Of the three raped women now receiving treatment in a Harare clinic, one is too broken by her experience to talk. She lies silently in her bed, her eyes darting nervously around the room, the covers pulled up to her neck.
But her two fellow-victims, Liza Mwaramba and Yvonne Chipowera, are eager to tell their story. For Shona women, traditionally submissive, they are remarkably direct and open. They also demonstrate an astonishing physical and emotional resilience by laughing and joking about what they have been through.
"They came to my house on June 8," says Liza. "They said I was an MDC supporter. I was wearing my party T-shirt and I was about to go to a rally. They burned down my house and took all my things. I ran away and hid. But the next day they came back to rape me. I knew some of them as local Zanu-PF members. But some others were from another area.
"They kicked my breasts, which are still badly swollen. They took me to a graveyard and raped me again. When I was trying to stop them, they took a hot wire and burned my hand. They looted my body like I was dead. They took my ID card and all my money."
No card, no vote
Yvonne's experience was similar, but her assault was sustained during a long night at a detention center run by Zanu-PF.
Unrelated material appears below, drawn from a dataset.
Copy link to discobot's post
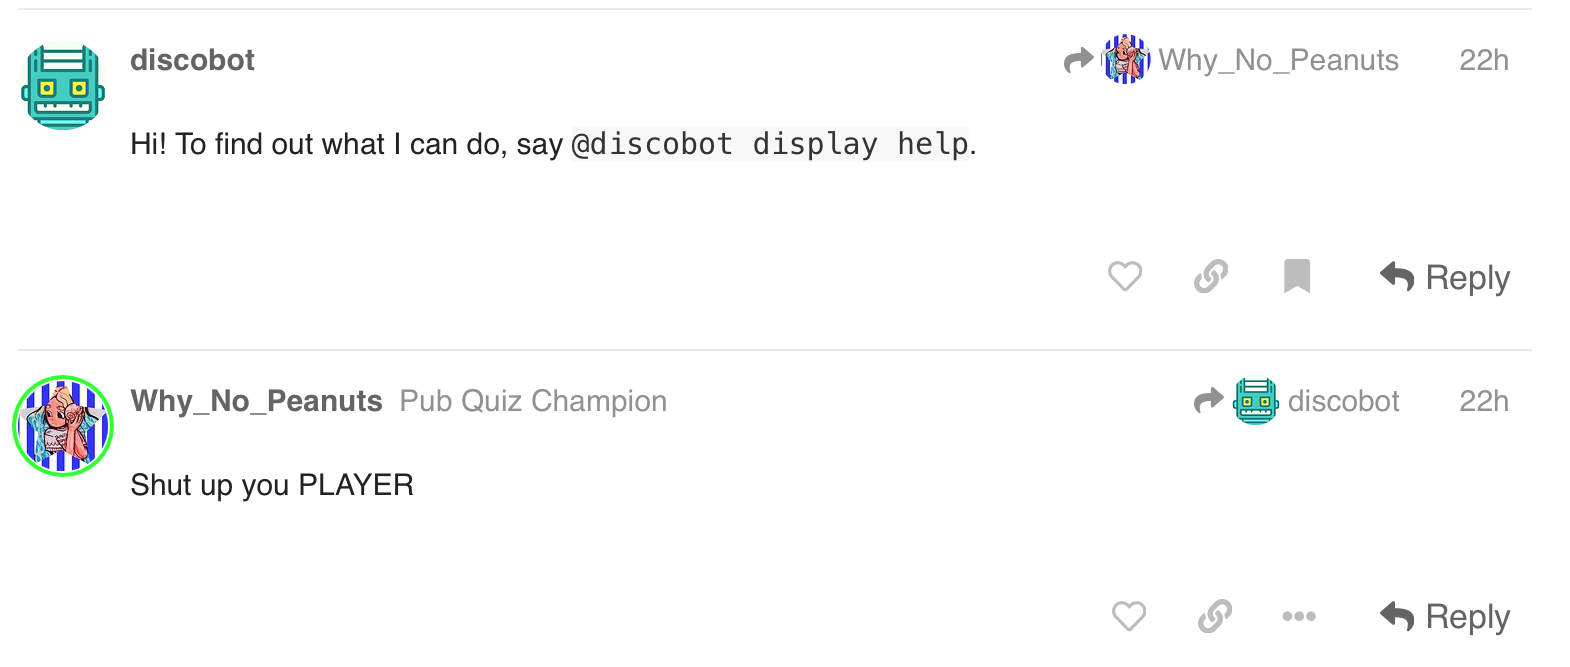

"They came to my place at 8pm on June 9. I was with my baby. They told me to surrender all my MDC regalia and cards. They wanted my ID card."
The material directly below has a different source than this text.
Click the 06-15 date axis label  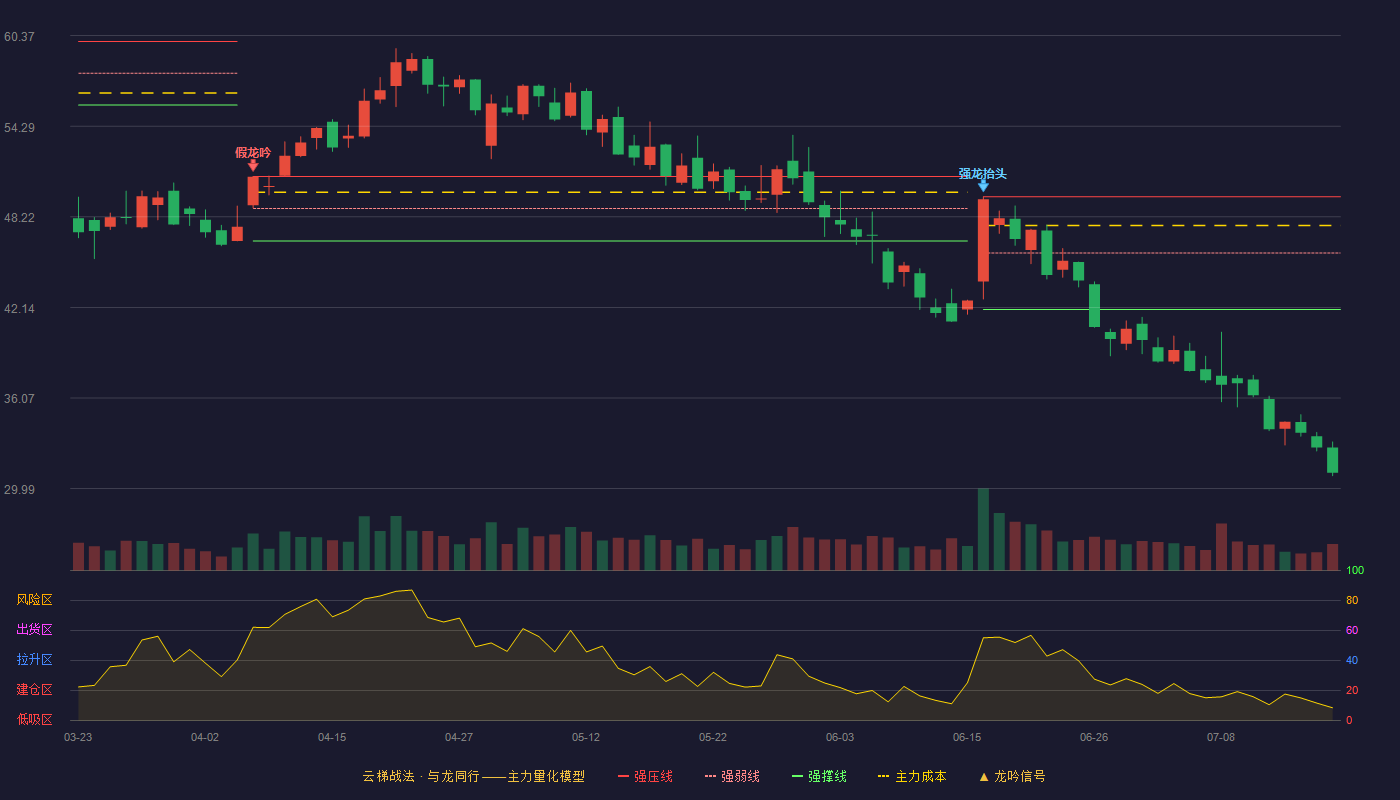pos(967,737)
Stealing identity cards has become standard practice for Zanu-PF militias. Without ID, opposition supporters will be prevented from voting on June 27.
"They took me to their base," says Yvonne. "One guy raped me on the way. They poured cold water on me all night, so I was freezing. They beat me over and over again with rods. They beat my genitals, legs, back, buttocks and head. They called me names. They said I was a dog because I supported Tsvangirai."
Yvonne's body is covered with deep bruises, which remain painful a week after the attack. But she discovered more hardship after being released: "When I got home I found they had taken everything from my house and they had destroyed it right down to the ground."
Epworth, where the three women live, is a poor suburb of Harare. Houses are roughly built of breezeblock and muddy cement. Most lack drainage or electricity. The area is named after the Lincolnshire birthplace of John Wesley, and Methodist missionaries still operate here. It is a natural heartland for the opposition Movement for Democratic Change (MDC).
HIV fears
Until June, Zanu-PF was content to ignore urban areas–which form only 20% of parliamentary constituencies–believing it could win simply by dominating the rural vote.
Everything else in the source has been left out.